*** Excerpt provided Section Begins ***
I need to turn Steak Frites into finger-food
February 25, 2015 8:22 PM   Subscribe

My son's fourth grade class is doing a "Night of the Notables" project tomorrow night, in which he has to dress up and act like a famous historical person. He selected Jacques Cousteau, and we're mostly all ready to go with a red knit hat and blue work shirt. Students also have to bring in their notable's favorite foods, enough for at least 20 people to eat while walking around a sea of poster-boards and pint-sized edu-LARPers. It turns out that M. Cousteau's favorite food was steak frites.

So in the interest of historical accuracy, I need to find a way to cook something resembling the dish about an hour ahead of time, divide it into at least 20 portions, and somehow turn it into a freaking hors d'oeuvre that stays edible on a platter for an hour.

The best I can think of is some simple steak on a stick recipe and and buying several orders of large fries at McDonalds right be the event begins. But I already have the reputation of being the parent who brings store cookies or paper napkins to food-related projects, and I'm not sure I want my son to be known as the child of that McDonald's lady.
*** Excerpt provided Section Ends ***
Answer these about the steak frites post, one per line:
1. Which historical figure did the son choose to portray?
2. At least how many people must the food be enough for?
3. Where does the writer consider buying the fries?
*** Dataset content Section Begins ***
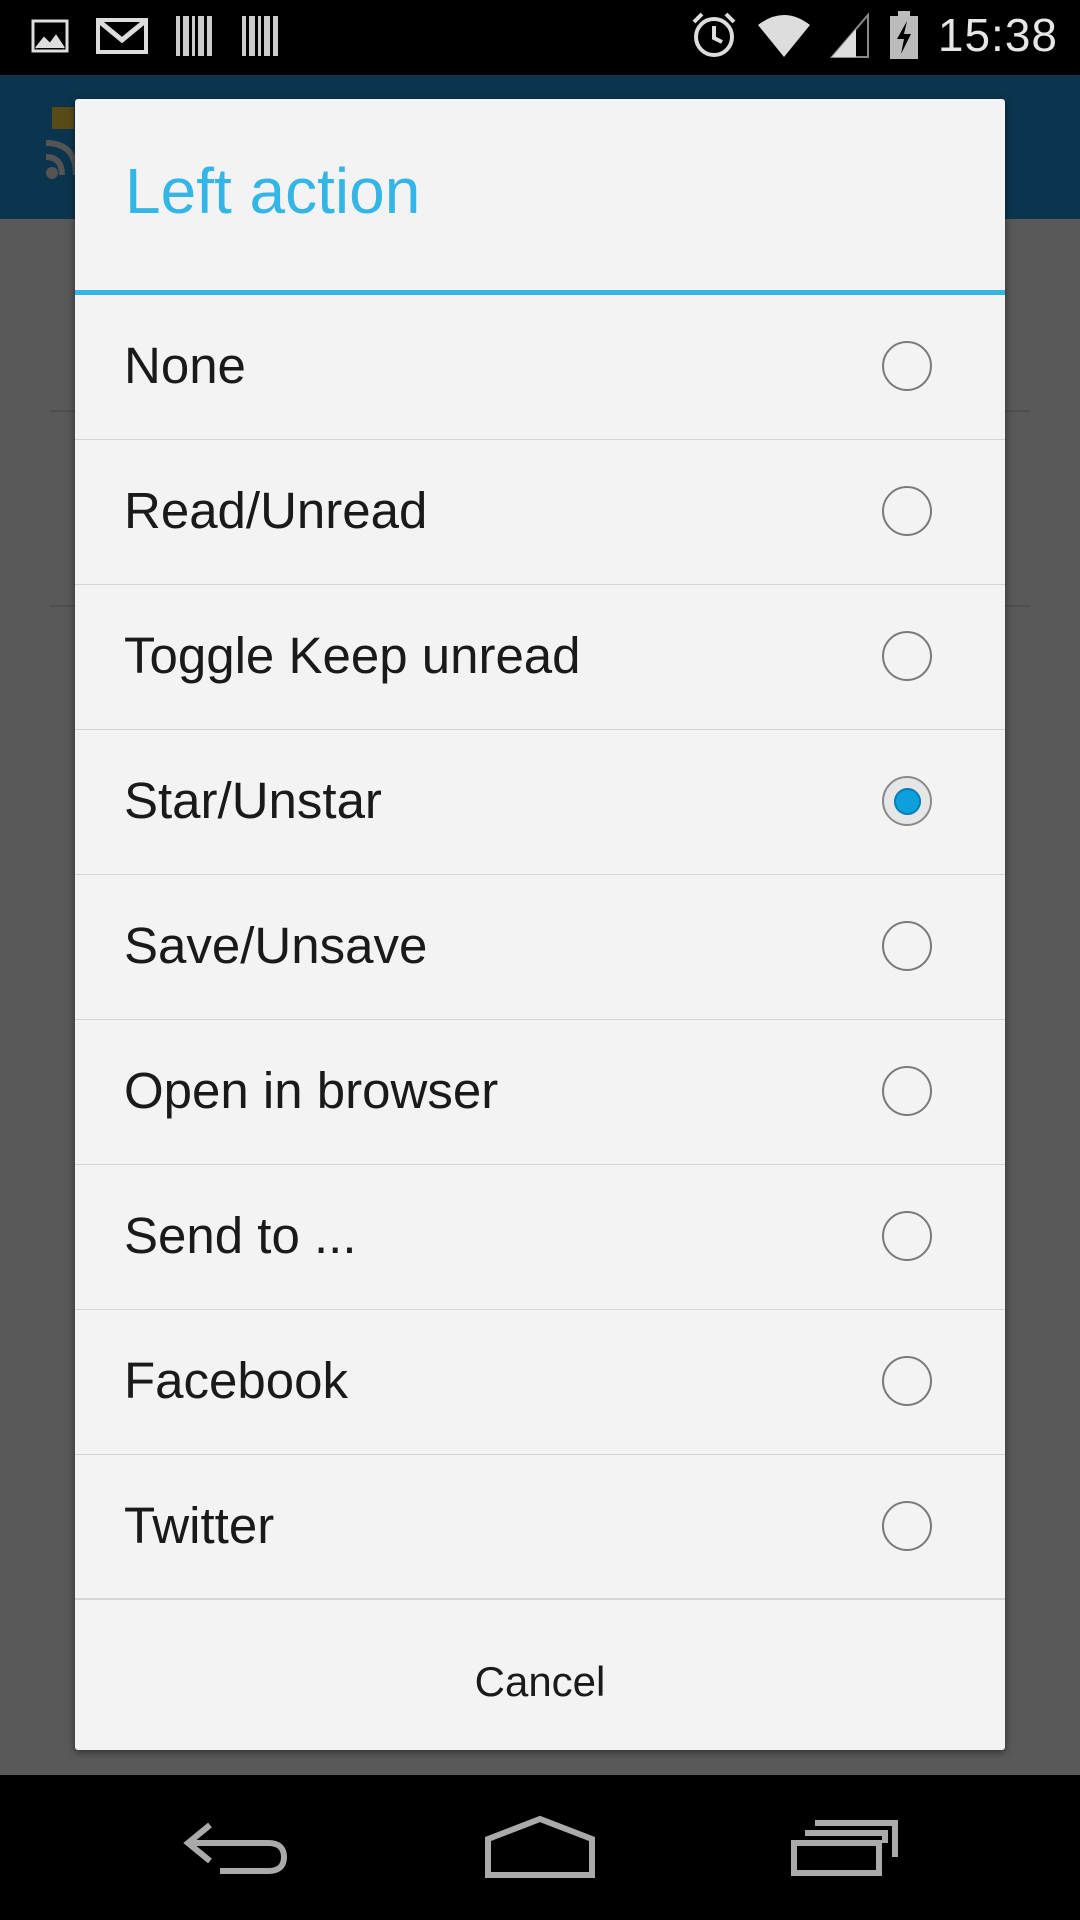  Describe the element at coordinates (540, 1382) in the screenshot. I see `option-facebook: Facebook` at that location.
*** Dataset content Section Ends ***
▶ [Answer to this task]:
1. Jacques Cousteau
2. 20
3. McDonald's